▸ **TASK REQUIREMENTS**:
• a. In the Google Fiber article, what device serves as the remote?
• b. Do these statements agree with the Google Fiber article? Answer yes or no for each, quoting the deciding words: (i) Google Fiber includes a two-terabyte storage box. (ii) Google has said it does not expect the service to make money. (iii) Google will face the same bandwidth challenges as cable.
• c. Carry on the Google Fiber article from its final sentence.

▸ **PAGE**:
-- BEGIN --

Google knows how to make a splash in new markets. Like Search, Gmail, Maps and other innovative products from the company, Google Fiber is shaping up to be a market disruptor. This time, Google’s sights are set on the TV and Internet services industry.
One gigabit Internet connectivity, the Nexus 7 tablet as a remote, a two-terabyte storage box, a build-out strategy based on “fiberhoods,” options to pay only a connection charge to get free Internet connectivity: yes, these are all indeed innovative developments. And Google has stated that it intends for the service to turn a profit.
Google Fiber includes so many breakthrough elements that it will serve as a learning lab not just for Google, but for its competitors in the cable industry as well. But what exactly are those competitors hoping to learn? This is what the cable industry will be watching most closely as Google Fiber rolls out to consumers.1. Business models that allow Google to increase the revenue pie
Google won’t face cable’s bandwidth challenges; therefore it can take an “anything is possible” approach to developing revenue-generating services. Think of Google+ Hangouts in HD quality on your living room TV, fast upload of user-generated video content or even the new 4K video format (4 X 1080p).

-- END --

▸ **RECORDED INFORMATION**:

-- BEGIN --

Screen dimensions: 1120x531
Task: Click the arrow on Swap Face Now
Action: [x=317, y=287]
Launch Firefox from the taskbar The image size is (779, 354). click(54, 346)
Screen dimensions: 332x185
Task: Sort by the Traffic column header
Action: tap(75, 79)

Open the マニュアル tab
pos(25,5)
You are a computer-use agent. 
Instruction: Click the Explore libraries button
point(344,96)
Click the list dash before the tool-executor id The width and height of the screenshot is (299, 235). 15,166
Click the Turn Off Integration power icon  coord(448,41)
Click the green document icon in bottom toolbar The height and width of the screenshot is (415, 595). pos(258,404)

-- END --
-- BEGIN --

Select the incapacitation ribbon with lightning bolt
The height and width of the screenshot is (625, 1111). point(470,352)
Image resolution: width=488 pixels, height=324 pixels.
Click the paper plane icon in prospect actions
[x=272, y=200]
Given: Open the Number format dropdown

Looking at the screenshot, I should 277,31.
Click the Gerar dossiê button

-- END --
-- BEGIN --

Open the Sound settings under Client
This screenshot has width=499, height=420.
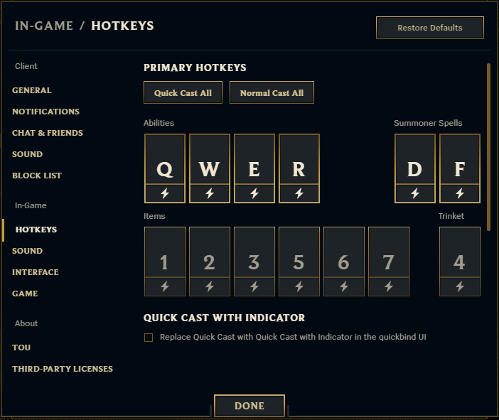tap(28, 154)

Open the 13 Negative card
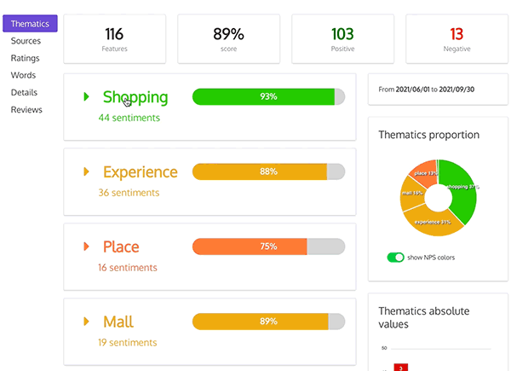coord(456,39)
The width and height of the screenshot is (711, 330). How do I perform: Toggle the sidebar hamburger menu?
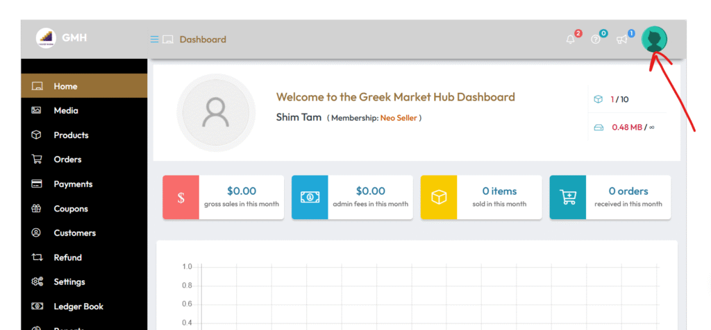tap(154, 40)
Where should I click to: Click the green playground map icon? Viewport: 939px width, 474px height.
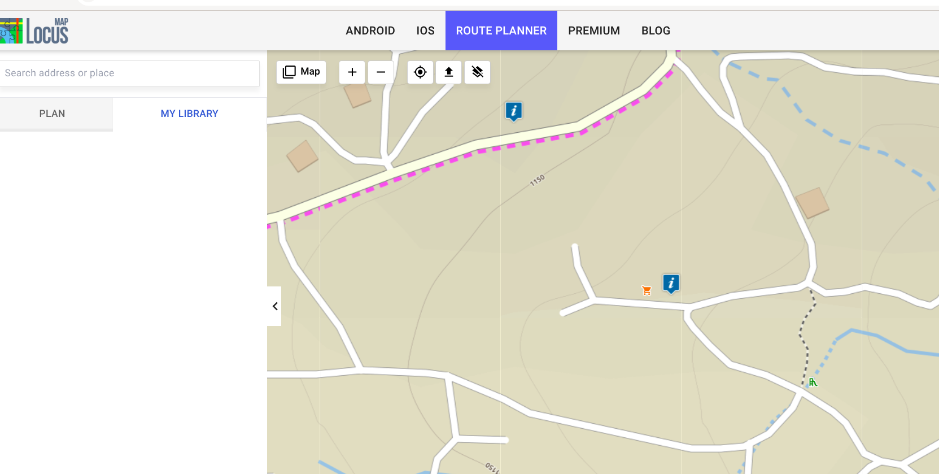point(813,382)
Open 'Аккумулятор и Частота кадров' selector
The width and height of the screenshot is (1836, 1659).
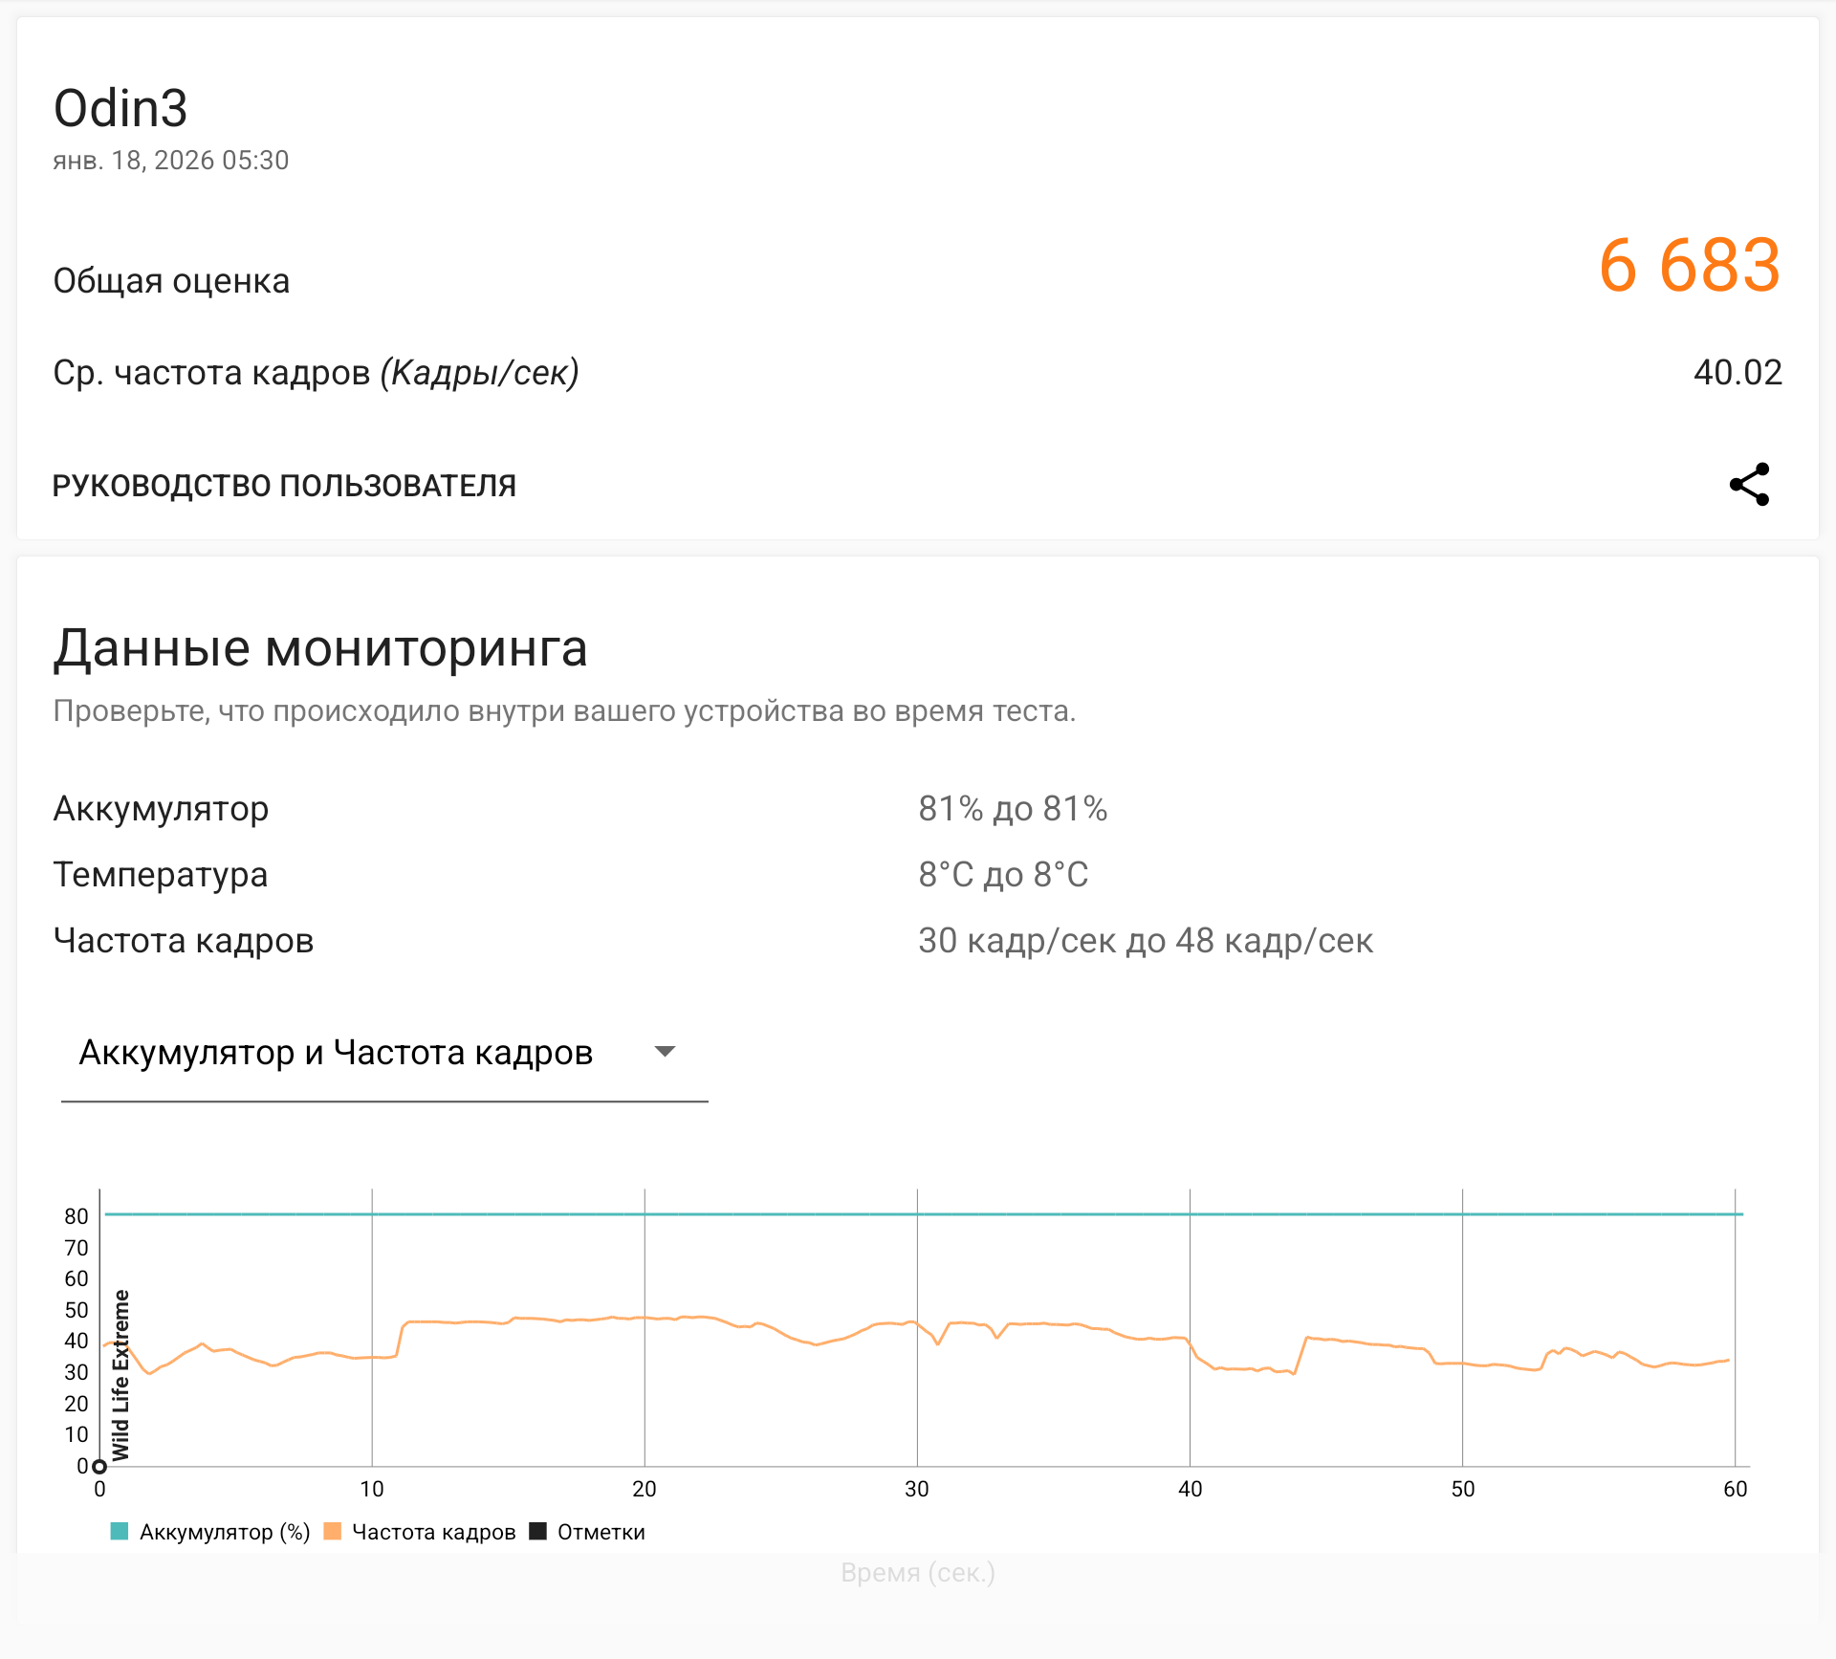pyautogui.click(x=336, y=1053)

-- END --

▸ **EXPECTED OUTPUTS**:
• a. The Nexus 7 tablet.

• b.
(i) Yes: "a two-terabyte storage box"
(ii) No: "Google has stated that it intends for the service to turn a profit."
(iii) No: "Google won’t face cable’s bandwidth challenges"

• c.
Because Google Fiber TV’s streams are likely unicast, it stops looking like broadcast and more like the web with clicks and views. This form of advertising fits right into Google’s sweet spot, so you can bet they’re working on breakthrough TV ad models.
From the start Google Fiber will be able to deliver targeted advertising. And for the first time, Google will have accounts with physical addresses tied to them. Imagine being able to offer ads targeted to a specific street and customer interest and to overlay info/reviews from Google Maps or run a TV-based Google Offers. Perhaps small business owners upload their own video ads to YouTube and set parameters on who they want to see it and when. These are just a few of the new business models that Google could explore. Cable will be watching to see which ones work.2. The business case for “fiberhoods”
Google is taking an unorthodox approach to building out fiber. It’s targeting communities that organize themselves to demand service instead of anticipating demand. Typically, new service entrants can expect to gain around 15 percent market share but with Google’s self-selecting approach, it can do better and potentially undercut traditional fiber deployment costs. Google further increases deployment density and paves the way for future upgrades by offering a free 5 Mbps down and 1 Mbps up service free to customers that pay a $300 connection charge.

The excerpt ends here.